To read John Carro's full 1954 report on Lee Harvey Oswald,  please click
here. Link 3


In a Warren Commission executive session of December 16, 1963, this
unusual exchange took place on the subject of Lee Harvey Oswald:

Mr. MC CLOY. What are the forebearers [sic] of Oswald, what generation
American is he, where were his grandparents born?

Rep. BOGGS. He was born in New York. Lived there most of his life. His
mother, I notice in that report, I think has a French name.

Mr. DULLES. On his passport instead of his mother as the person you
notify in case something happens he had his aunt, not his mother (37).
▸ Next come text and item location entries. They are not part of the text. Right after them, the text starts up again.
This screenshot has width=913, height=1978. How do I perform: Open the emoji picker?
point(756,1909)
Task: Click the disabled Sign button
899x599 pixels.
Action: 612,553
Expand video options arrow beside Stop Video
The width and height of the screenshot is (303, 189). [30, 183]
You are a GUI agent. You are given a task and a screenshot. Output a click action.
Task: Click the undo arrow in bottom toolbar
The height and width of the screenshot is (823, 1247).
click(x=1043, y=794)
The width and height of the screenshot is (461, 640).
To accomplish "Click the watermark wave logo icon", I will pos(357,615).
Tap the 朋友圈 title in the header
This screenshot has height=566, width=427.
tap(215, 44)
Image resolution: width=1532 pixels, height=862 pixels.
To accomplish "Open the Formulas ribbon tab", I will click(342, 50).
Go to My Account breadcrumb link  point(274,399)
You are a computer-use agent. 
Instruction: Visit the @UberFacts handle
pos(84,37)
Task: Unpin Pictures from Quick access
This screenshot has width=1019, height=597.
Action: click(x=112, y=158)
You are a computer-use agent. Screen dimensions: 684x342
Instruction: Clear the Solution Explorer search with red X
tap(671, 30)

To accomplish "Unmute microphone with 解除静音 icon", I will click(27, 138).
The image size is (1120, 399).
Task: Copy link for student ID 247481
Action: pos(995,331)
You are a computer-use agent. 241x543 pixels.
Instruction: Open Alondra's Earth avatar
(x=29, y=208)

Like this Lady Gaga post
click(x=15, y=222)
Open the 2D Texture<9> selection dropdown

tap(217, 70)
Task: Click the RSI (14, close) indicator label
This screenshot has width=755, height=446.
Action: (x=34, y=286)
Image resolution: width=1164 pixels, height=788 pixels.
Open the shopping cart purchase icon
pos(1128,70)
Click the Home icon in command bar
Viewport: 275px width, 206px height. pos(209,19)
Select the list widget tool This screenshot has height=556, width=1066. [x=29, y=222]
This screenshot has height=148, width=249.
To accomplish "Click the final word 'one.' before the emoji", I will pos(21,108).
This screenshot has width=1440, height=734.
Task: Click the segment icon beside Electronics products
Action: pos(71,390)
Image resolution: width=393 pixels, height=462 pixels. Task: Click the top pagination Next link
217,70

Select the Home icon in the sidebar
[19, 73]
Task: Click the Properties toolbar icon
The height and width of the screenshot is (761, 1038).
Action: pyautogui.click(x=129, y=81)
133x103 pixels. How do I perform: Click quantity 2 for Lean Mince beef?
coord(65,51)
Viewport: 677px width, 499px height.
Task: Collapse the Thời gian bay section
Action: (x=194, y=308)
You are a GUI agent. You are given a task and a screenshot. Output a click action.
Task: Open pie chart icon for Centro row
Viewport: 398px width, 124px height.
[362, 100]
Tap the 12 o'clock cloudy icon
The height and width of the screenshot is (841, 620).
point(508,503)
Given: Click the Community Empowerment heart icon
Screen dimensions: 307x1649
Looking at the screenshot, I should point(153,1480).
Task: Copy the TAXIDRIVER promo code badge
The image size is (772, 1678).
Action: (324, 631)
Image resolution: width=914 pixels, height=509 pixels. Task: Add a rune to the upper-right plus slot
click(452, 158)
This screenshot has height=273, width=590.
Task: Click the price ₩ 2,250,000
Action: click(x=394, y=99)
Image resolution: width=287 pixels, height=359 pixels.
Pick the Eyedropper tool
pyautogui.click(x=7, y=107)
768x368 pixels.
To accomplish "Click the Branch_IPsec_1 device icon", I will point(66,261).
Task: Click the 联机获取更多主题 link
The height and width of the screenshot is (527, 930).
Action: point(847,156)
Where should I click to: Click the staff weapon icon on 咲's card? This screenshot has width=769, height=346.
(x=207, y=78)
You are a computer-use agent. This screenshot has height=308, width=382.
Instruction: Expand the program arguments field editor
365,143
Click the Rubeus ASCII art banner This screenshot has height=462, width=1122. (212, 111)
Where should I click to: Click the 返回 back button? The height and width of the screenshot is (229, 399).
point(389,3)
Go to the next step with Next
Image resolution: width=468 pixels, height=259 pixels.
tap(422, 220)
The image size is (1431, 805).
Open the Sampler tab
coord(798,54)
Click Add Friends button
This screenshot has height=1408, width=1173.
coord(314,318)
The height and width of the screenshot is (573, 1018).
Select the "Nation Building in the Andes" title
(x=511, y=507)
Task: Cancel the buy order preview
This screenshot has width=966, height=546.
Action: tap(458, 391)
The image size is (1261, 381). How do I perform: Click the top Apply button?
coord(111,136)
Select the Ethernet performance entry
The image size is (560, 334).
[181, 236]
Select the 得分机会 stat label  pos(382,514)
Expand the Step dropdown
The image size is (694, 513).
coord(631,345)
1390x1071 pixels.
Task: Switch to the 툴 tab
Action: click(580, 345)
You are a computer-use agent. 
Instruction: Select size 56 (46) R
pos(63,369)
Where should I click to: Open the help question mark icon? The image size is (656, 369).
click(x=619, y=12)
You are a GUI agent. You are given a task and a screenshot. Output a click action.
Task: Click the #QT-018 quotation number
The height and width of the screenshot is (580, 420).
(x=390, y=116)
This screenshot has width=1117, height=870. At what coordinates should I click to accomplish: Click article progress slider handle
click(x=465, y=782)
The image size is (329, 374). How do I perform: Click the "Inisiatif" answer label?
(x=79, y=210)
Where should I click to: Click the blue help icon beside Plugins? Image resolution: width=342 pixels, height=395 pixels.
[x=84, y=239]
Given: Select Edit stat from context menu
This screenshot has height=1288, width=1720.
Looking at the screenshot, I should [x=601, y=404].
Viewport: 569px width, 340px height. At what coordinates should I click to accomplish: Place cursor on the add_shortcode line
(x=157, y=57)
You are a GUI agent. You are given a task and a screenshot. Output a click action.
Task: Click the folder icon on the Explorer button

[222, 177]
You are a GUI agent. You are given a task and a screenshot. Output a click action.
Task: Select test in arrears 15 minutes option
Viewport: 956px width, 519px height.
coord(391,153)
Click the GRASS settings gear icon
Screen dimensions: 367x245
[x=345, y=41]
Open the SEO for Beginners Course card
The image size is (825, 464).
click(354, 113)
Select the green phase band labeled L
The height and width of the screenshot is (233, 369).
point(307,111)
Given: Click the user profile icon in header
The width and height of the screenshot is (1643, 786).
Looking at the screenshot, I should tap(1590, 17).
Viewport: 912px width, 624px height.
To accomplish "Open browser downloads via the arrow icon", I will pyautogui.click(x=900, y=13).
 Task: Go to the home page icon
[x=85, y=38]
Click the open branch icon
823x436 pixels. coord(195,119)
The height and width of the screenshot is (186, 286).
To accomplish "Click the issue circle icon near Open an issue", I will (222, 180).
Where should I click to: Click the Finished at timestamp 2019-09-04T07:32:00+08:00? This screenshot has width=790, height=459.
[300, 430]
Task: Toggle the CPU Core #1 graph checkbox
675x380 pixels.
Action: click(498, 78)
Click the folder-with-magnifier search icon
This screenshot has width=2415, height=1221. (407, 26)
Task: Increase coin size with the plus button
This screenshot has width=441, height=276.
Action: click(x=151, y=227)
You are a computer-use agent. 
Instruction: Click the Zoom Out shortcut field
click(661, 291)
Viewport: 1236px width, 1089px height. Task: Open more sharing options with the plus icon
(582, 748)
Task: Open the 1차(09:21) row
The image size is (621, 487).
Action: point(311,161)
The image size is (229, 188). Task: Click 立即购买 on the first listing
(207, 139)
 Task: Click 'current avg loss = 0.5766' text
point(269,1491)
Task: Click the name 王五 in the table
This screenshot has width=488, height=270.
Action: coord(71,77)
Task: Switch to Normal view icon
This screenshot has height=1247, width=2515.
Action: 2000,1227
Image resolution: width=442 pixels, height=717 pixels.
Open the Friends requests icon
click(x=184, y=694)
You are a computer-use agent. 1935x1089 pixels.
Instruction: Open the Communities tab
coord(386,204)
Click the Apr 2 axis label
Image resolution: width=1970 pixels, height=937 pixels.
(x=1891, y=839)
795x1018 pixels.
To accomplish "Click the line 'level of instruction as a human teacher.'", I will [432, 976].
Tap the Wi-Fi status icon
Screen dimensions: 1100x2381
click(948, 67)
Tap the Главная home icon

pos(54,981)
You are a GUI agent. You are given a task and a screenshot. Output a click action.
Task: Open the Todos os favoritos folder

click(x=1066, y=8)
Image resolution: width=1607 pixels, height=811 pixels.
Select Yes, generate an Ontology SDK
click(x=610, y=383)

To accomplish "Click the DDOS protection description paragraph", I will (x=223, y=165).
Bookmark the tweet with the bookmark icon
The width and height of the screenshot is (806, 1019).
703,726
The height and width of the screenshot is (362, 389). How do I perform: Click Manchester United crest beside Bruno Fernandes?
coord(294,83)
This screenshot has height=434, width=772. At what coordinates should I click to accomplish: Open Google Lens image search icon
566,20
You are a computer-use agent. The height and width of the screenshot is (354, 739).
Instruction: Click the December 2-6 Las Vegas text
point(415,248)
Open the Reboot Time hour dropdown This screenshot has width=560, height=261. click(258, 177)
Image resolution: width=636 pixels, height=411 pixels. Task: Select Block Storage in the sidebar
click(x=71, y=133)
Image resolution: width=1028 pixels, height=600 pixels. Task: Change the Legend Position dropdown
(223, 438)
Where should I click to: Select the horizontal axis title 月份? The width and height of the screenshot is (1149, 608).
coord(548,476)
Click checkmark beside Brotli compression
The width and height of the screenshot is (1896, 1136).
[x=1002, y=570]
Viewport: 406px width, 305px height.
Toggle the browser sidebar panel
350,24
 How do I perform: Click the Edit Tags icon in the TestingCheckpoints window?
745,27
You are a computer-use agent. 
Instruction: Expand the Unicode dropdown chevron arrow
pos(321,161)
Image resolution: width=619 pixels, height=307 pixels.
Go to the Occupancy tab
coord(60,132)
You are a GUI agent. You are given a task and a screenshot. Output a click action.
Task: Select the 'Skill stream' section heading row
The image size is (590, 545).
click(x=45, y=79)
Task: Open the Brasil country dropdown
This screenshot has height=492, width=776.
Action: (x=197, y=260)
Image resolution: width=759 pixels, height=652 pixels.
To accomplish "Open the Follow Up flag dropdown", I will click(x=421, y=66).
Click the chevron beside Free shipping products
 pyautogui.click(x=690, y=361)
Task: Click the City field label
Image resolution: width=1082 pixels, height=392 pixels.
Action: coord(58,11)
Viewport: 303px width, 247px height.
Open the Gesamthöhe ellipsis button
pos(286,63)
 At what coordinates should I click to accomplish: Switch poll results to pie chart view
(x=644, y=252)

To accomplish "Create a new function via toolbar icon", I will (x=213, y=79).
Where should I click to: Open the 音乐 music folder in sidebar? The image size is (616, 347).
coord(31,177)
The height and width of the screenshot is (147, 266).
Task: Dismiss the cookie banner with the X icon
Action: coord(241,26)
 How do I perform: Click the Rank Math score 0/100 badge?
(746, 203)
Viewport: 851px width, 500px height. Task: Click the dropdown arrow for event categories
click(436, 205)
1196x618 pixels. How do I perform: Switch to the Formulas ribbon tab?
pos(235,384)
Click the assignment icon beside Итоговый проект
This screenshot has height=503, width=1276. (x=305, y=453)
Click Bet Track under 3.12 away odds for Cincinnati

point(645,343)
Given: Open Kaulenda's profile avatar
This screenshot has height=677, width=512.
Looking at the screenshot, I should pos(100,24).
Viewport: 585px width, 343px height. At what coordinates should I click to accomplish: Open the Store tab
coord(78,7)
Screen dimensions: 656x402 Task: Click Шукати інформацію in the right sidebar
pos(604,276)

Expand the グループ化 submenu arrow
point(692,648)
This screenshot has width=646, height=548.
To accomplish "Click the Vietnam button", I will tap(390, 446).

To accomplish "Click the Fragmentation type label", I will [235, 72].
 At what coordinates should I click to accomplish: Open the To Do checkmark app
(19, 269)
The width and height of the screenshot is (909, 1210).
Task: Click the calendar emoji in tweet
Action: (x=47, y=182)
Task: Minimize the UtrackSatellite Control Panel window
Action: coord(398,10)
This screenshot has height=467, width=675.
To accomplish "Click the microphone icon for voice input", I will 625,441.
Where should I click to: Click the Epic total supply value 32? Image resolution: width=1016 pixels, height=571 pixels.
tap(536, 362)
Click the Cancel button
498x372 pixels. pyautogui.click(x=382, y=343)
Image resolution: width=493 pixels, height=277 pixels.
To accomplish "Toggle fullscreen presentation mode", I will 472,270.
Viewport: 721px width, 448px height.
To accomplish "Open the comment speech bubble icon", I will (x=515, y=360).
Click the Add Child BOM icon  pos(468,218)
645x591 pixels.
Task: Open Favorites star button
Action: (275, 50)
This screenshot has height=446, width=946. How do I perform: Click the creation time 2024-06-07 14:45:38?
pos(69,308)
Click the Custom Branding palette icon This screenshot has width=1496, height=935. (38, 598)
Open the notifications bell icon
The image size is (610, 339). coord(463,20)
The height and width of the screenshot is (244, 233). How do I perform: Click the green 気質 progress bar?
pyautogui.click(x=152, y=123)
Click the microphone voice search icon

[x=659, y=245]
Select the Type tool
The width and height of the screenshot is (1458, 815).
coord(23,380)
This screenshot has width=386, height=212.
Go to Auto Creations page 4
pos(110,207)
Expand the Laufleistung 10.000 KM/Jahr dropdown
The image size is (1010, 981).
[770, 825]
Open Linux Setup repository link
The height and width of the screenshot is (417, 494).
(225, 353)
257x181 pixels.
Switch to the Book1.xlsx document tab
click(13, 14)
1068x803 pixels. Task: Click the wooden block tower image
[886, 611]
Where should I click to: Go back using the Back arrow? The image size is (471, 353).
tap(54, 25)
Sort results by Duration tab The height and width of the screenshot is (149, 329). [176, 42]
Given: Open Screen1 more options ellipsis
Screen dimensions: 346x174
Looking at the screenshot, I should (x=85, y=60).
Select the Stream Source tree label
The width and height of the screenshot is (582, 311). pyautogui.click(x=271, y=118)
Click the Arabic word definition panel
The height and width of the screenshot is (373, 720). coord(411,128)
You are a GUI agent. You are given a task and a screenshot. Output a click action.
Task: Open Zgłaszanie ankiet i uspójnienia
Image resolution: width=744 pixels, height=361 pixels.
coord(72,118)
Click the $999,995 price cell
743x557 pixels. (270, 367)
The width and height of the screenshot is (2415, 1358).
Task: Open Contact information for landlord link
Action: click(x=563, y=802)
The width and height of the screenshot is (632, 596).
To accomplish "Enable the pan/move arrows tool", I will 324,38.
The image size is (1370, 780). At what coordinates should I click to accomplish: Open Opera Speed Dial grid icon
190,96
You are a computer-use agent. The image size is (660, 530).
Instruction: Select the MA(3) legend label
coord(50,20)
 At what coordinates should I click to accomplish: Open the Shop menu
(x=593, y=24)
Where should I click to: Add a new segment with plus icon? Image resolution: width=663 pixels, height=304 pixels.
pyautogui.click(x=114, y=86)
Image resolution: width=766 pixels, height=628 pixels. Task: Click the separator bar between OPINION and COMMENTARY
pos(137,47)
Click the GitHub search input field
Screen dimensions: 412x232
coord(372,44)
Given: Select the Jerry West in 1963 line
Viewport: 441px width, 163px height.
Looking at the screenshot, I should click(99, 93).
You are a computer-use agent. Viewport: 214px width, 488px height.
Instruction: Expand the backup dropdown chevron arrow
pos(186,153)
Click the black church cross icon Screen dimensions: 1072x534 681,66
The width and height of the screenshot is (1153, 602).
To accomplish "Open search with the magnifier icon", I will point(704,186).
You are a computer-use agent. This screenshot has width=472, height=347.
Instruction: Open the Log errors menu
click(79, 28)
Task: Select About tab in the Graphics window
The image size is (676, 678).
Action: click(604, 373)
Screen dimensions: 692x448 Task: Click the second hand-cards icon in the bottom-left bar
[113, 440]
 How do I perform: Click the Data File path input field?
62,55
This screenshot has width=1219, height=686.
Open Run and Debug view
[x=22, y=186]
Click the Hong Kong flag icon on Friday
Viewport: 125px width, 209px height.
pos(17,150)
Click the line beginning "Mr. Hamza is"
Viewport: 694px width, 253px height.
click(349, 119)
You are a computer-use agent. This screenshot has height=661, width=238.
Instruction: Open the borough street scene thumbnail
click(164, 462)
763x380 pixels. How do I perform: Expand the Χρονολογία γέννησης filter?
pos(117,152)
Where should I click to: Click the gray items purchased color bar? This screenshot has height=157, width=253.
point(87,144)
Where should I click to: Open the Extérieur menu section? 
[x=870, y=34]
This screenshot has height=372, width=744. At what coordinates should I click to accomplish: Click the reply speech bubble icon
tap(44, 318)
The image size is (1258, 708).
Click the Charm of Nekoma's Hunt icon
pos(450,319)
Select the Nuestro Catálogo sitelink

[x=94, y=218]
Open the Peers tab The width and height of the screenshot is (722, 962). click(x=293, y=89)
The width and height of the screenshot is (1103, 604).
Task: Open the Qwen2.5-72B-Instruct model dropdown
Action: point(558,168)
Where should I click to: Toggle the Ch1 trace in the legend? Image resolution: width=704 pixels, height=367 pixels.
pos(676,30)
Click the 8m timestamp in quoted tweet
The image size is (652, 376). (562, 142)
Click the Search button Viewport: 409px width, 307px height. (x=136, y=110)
"Assistant FBI Director John Malone, who was in charge of the New York
FBI office, reviewed the court file on Oswald, which included his school
records. Malone filed an eight-page report and stated that when Oswald
left the Youth House on May 7, 1953, he entered Public School #44 in the
ninth grade. The ninth grade? Oswald entered the seventh grade the
previous September and attended only 24 days of school. How could he have
skipped from the seventh to the ninth grade? (38)

"One set of school records shows Oswald to be truant while another set
shows him to be attending school full-time. Dr. Kurian interviewed Oswald
in March of 1953, yet the Warren Commission says Oswald was first
interviewed by a psychiatrist two months later. Dr. Kurian says Oswald
was in the Youth House prior to that time, yet the Warren Commission says
Oswald was only confined to Youth House once -- a month after speaking to
Kurian. Dr. Kurian says Oswald was 4'6" tall, yet New York school records
list his height only a month later as 5'4" (39).

"These discrepancies suggest there were two different people -- both
apparently named Lee Harvey Oswald -- in New York in the spring of 1953.
This would explain the testimony of Oswald's half brother John Pic when
the Warren Commission showed him a series of photographs from the
February 21, 1964, issue of Life magazine of Lee Oswald as a youth. Pic
identified photographs of Oswald from ages two through twelve" (40).

But when Warren Commission attorney Albert Jenner showed Pic a photo-
graph of a 13-year-old Oswald standing in front of the Bronx Zoo (41), and
asked, "Do you recognize that photo?" John Pic replied, "Sir, from that
picture, I could not recognize that that is Lee Harvey Oswald." Attorney
Jenner prompted him: ". . . [T]hat young fellow is shown here, he doesn't
look like you recall Lee looked in 1952 and 1953 when you saw him in New
York City?" John Pic replied, "No, sir." This is the only known
photograph taken during Oswald's year-and-a-half stay in New York. Robert
Oswald testified that the boy in the picture was Lee Harvey Oswald, and
he himself had taken the picture. John Pic, who testified months later,
said he would never know it was Lee Harvey Oswald (42).

Because of the FBI and the Warren Commission's silence, we do not know
the identities of any acquaintances young Lee had in New York. We know he
had at least one friend, however. Marguerite mentions that "they assigned
a Big Brother to Lee . . . this man came out to the apartment on several
occasions . . . I do not know the name of the Big Brother. But from the
newspaper accounts, they know the name" (43). The Commission apparently
did not knock itself out trying to locate him.

In the summer of 1953, Lee Oswald was living in the Bronx with his
mother. According to employment records obtained by the FBI, Marguerite
worked at Lady Orva Hosiery from May 9 through December 20, 1953. Lee,
of course, was in New York with Marguerite throughout this entire period,
as would be expected, and as she testified to the Warren Commission (44).